##### DATA FOR THIS TASK

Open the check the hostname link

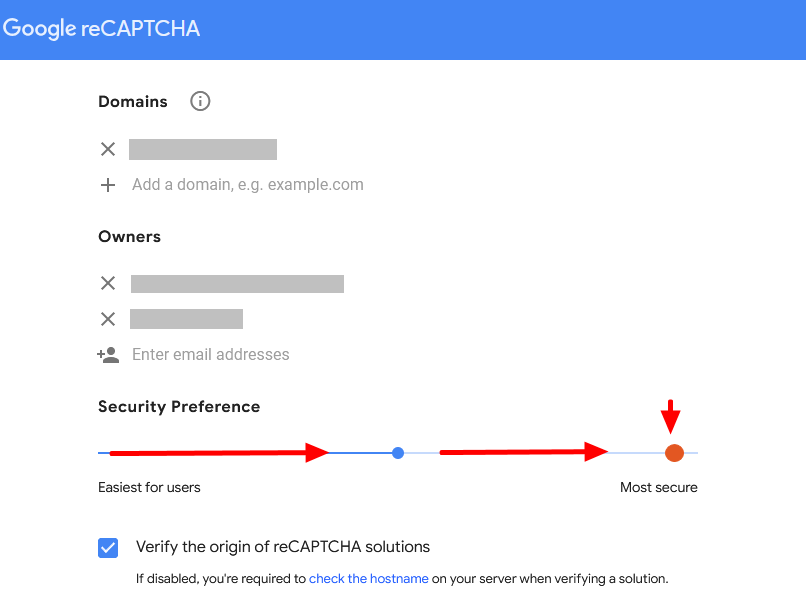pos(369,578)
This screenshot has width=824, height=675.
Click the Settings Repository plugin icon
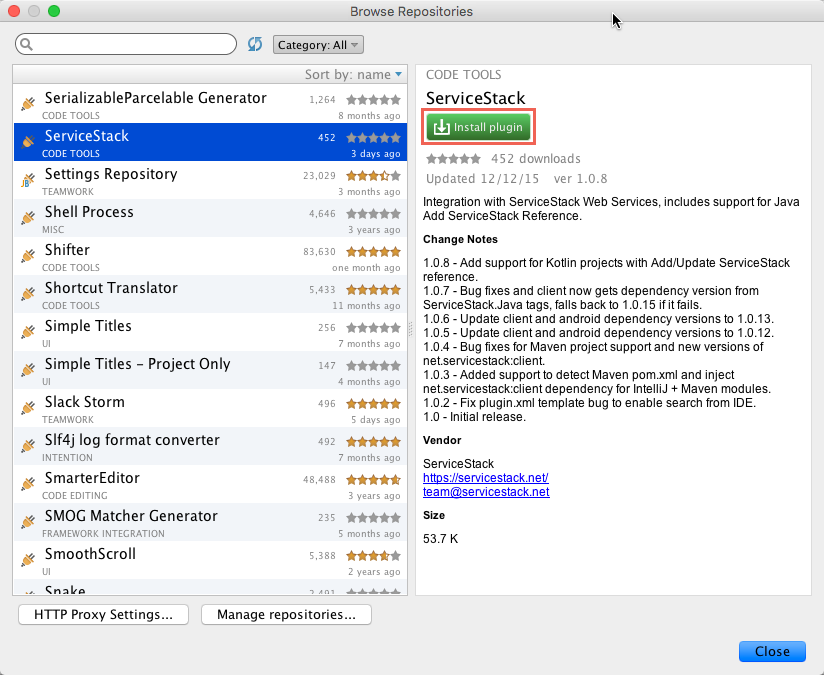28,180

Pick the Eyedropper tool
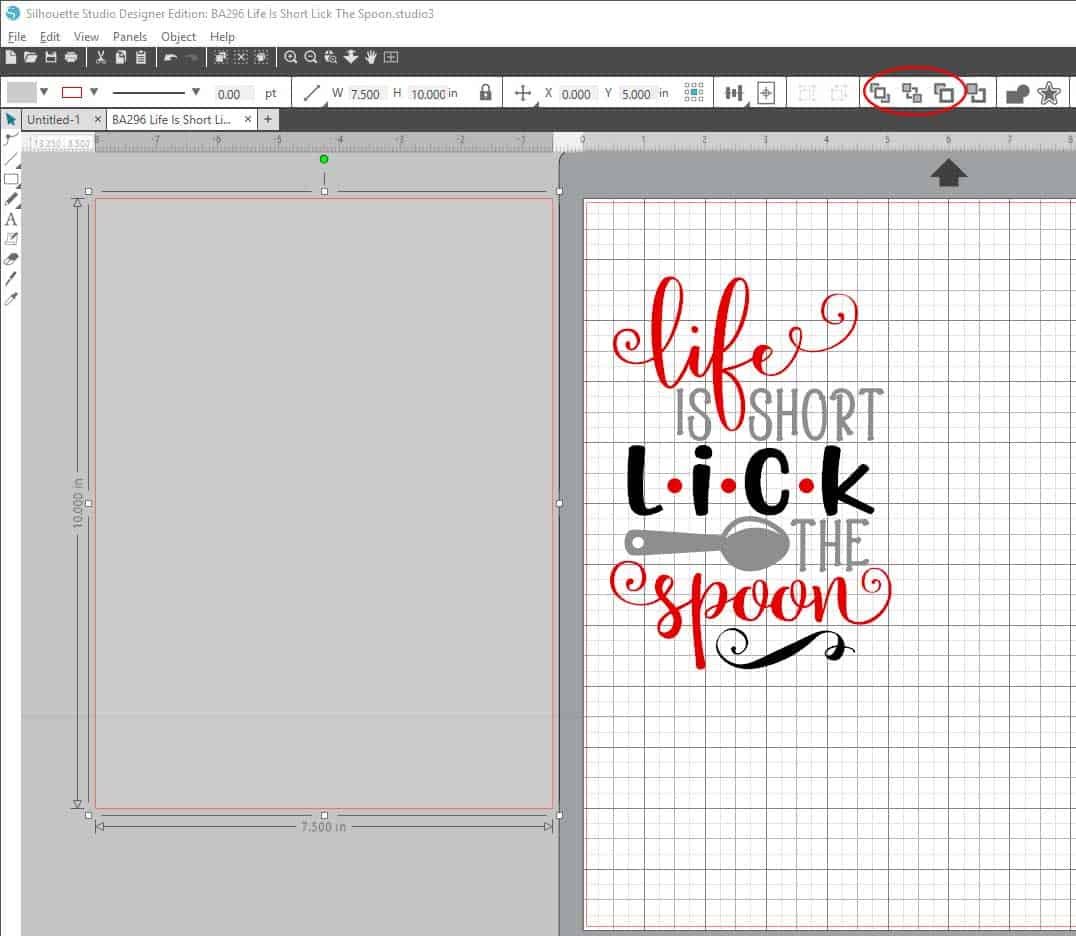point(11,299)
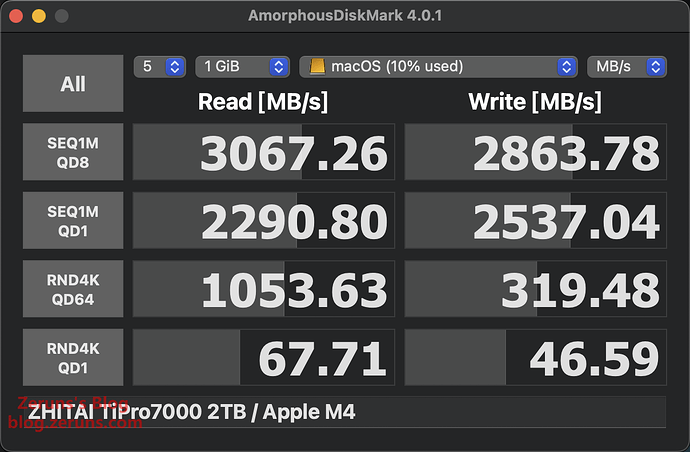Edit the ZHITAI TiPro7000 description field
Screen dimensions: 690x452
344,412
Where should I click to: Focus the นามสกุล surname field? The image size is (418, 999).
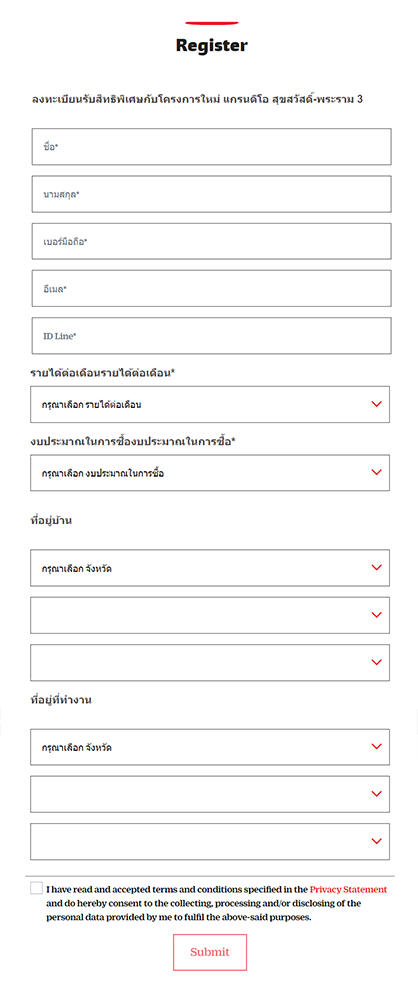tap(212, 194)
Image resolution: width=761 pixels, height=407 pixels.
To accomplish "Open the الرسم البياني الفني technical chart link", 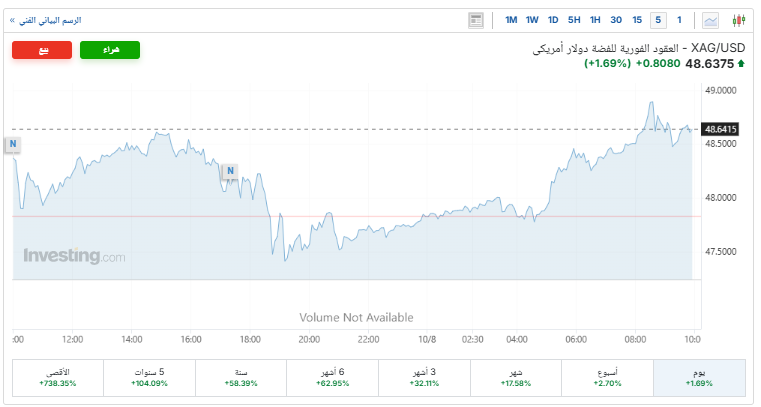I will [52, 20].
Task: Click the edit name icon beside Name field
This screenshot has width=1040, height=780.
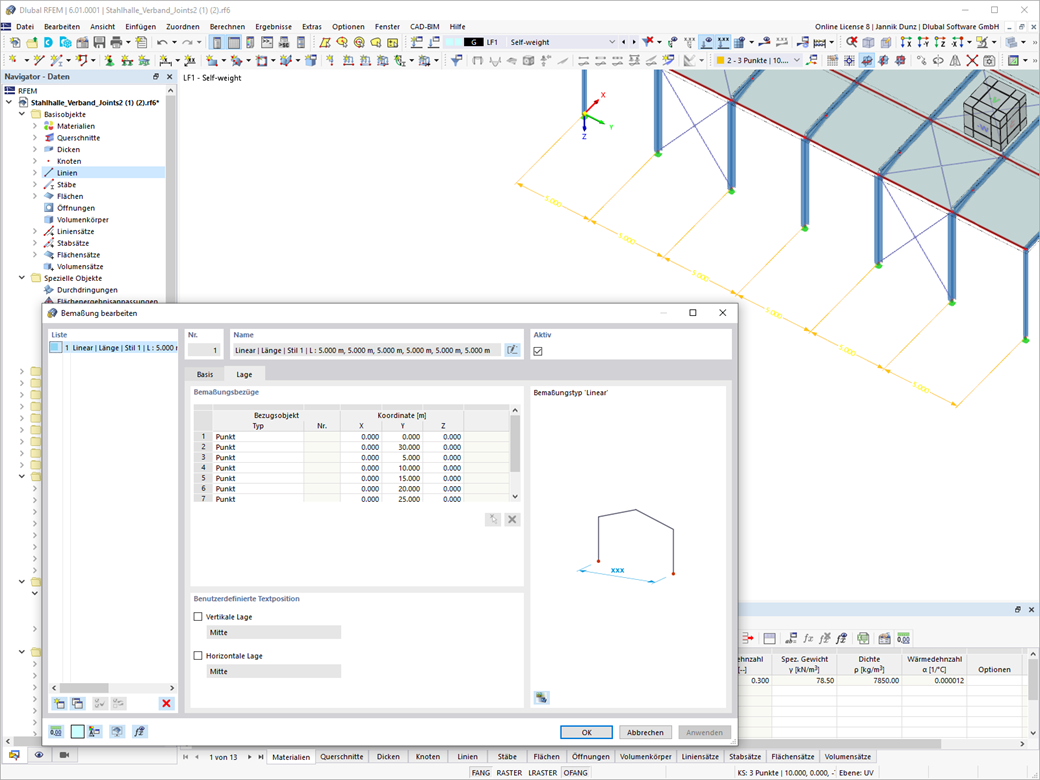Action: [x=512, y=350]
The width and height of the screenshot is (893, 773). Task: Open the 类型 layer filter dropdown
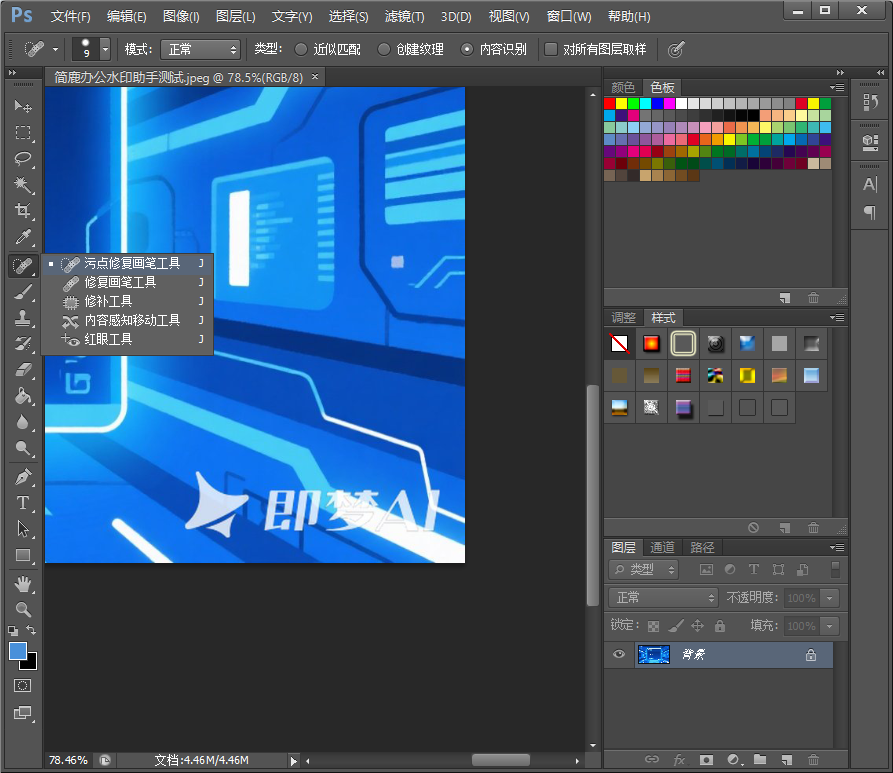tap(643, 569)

##########

--- INSTRUCTIONS TO FOLLOW ---
Retype word for word the span of lines above that begins with the line containing "The width and" and ends with the last line of the records; skip all pictures.

--- WORKED SOLUTION ---
The width and height of the screenshot is (893, 773). Task: Open the 类型 layer filter dropdown
tap(643, 569)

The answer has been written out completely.